Bourriaud offers these definitions:
Relational (aesthetics): Aesthetic theory consisting in judging artworks on the basis of the inter-human relations which they represent, produce or prompt.
Relational (art): A set of practices which take as their theoretical and practical point of departure the whole of human relations and their social context, rather than an independent and private space.
On the face of it, there is a strong similarity here with the distinctive characteristic of Marxist aesthetics – the focus on human social relations. But by ‘relational art’ Bourriaud doesn’t mean an art that was about social relations in the sense that Rembrandt’s, Goya’s and Manet’s were. He means art like that of Rirkrit Tiravanija, Félix González-Torres and Carsten Höller, which induces viewer participation in the work as a necessary component of its completion and thereby stages a collaboration in the creation of an interhuman relationship. Thus Tiravanija made a work in which he presented the viewers/participants with the ingredients for a Thai curry and asked them to make the curry, with the whole process constituting the work.

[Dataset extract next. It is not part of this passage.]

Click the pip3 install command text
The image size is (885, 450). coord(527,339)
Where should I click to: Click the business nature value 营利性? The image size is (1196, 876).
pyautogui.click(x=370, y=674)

The times I live in are bleak
When an unwrinkled brow denotes insensitivity . . .
And a conversation about trees is almost a crime
For what it leaves unsaid.
But the weakness of utopianism as a political strategy does not necessarily correspond to its weakness in art. Utopian impulses, from William Morris to Fernand Léger and beyond, can undoubtedly generate important art. Nevertheless, there are problems here too. McKee himself describes how following the eviction of Occupy, many of the artistic energies involved in Zuccotti Park returned to a focus on and within the art world. Illuminator projected the figure of the 1 per cent on the walls of the Guggenheim Museum and Global Ultra Luxury Faction (GULF) staged carefully, and beautifully, choreographed interventions within the gallery space. There may be nothing wrong with this in itself, but it marks a partial retreat from the ‘withdrawal from art as defined by the contemporary art system’ and ‘the reinvention of art as a force of radical imagination and direct action’ proclaimed by McKee. A different but parallel phenomenon is the way in which Banksy’s once-illegal street art is now selling for huge sums. It shows that in the dialectic of democracy and elitism, the pulling power of elitism within contemporary art (even among those ostensibly most committed to the opposite) has not disappeared, and will not disappear, while capitalism survives.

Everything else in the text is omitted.